## begin Selection

BORROWER: MEDAIRE, INC. LENDER: DESERT HILLS BANK
00 XXXX XXX XXXXXX XXXXXXX, XXXXX 000 0000 X. XXXXXXXXX XXXX
XXXXX, XX 00000 XXXXXXX, XX 00000
PRINCIPAL AMOUNT: $1,000,000.00
INITIAL RATE: 6.500%
DATE OF AGREEMENT: APRIL 29, 2005
DESCRIPTION OF EXISTING INDEBTEDNESS. Promissory Note Number 70000105 dated
April 29, 2003 in the original principal amount of $1,000,000.00 to Borrower and
any modifications and/or renewals thereof.
DESCRIPTION OF COLLATERAL. Borrower acknowledges this Note is secured by: (A) A
Commercial Security Agreement dated April 29, 2003.
DESCRIPTION OF CHANGE IN TERMS. The Maturity date is hereby extended from April
29, 2005 to May 2, 2006. The monthly interest payment date is changed from the
29th of each month to the second of each month. The late charge is amended
according to the late charge section. All other terms and conditions shall
remain the same and in full force.

## end Selection

Exercise requirements:
1. In the loan agreement, what is the new maturity date?
2. Give every heading in the loan agreement that begins with "DESCRIPTION OF".
The listing is unrelated to the loan agreement.

## begin Data

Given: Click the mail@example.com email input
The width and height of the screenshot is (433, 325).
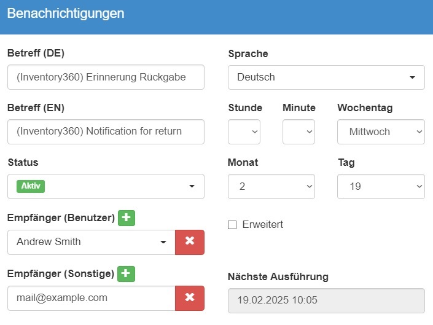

## end Data

Answers to the tasks:
1. May 2, 2006.

2.
- DESCRIPTION OF EXISTING INDEBTEDNESS
- DESCRIPTION OF COLLATERAL
- DESCRIPTION OF CHANGE IN TERMS